§ Task goal: Add 110 to each coordinate number in the answers of the data below, and write out every line of the data in full.

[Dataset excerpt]

+ + + + +

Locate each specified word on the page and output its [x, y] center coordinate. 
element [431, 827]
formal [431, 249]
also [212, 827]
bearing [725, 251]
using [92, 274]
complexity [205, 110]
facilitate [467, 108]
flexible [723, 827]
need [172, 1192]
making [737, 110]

+ + + + +

§ Answer to this exercise:
Locate each specified word on the page and output its [x, y] center coordinate. 
element [541, 937]
formal [541, 359]
also [322, 937]
bearing [835, 361]
using [202, 384]
complexity [315, 220]
facilitate [577, 218]
flexible [833, 937]
need [282, 1302]
making [847, 220]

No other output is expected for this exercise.